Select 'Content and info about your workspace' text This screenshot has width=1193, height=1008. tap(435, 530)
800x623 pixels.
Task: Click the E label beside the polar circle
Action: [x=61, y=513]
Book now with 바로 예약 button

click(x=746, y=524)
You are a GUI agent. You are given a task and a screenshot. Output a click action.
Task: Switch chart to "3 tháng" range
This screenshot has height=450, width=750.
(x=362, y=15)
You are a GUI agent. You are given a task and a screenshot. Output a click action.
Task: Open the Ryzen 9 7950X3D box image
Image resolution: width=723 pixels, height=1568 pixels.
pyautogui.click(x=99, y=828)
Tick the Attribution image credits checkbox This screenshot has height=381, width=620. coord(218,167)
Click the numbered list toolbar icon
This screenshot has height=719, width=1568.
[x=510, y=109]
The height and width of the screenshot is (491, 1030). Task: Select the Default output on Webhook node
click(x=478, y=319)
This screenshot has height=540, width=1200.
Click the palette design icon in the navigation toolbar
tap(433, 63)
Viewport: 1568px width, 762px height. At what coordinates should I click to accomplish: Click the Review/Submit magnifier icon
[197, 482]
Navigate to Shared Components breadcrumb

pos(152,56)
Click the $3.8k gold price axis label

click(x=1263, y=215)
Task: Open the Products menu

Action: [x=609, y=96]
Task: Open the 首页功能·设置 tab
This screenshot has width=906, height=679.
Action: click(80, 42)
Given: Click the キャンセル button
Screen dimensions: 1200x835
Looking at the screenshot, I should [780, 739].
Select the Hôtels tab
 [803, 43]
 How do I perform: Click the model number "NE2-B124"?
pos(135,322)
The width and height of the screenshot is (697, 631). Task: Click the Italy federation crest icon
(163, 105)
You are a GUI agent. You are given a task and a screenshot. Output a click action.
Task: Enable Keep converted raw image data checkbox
====
**WHAT IS EXPECTED:** Nothing in the records above may be left out; repeat them exactly.

**COMPLETED TASK:**
Select 'Content and info about your workspace' text This screenshot has width=1193, height=1008. tap(435, 530)
800x623 pixels.
Task: Click the E label beside the polar circle
Action: [x=61, y=513]
Book now with 바로 예약 button

click(x=746, y=524)
You are a GUI agent. You are given a task and a screenshot. Output a click action.
Task: Switch chart to "3 tháng" range
This screenshot has height=450, width=750.
(x=362, y=15)
You are a GUI agent. You are given a task and a screenshot. Output a click action.
Task: Open the Ryzen 9 7950X3D box image
Image resolution: width=723 pixels, height=1568 pixels.
pyautogui.click(x=99, y=828)
Tick the Attribution image credits checkbox This screenshot has height=381, width=620. coord(218,167)
Click the numbered list toolbar icon
This screenshot has height=719, width=1568.
[x=510, y=109]
The height and width of the screenshot is (491, 1030). Task: Select the Default output on Webhook node
click(x=478, y=319)
This screenshot has height=540, width=1200.
Click the palette design icon in the navigation toolbar
tap(433, 63)
Viewport: 1568px width, 762px height. At what coordinates should I click to accomplish: Click the Review/Submit magnifier icon
[197, 482]
Navigate to Shared Components breadcrumb

pos(152,56)
Click the $3.8k gold price axis label

click(x=1263, y=215)
Task: Open the Products menu

Action: [x=609, y=96]
Task: Open the 首页功能·设置 tab
This screenshot has width=906, height=679.
Action: click(80, 42)
Given: Click the キャンセル button
Screen dimensions: 1200x835
Looking at the screenshot, I should [780, 739].
Select the Hôtels tab
 [803, 43]
 How do I perform: Click the model number "NE2-B124"?
pos(135,322)
The width and height of the screenshot is (697, 631). Task: Click the Italy federation crest icon
(163, 105)
You are a GUI agent. You are given a task and a screenshot. Output a click action.
Task: Enable Keep converted raw image data checkbox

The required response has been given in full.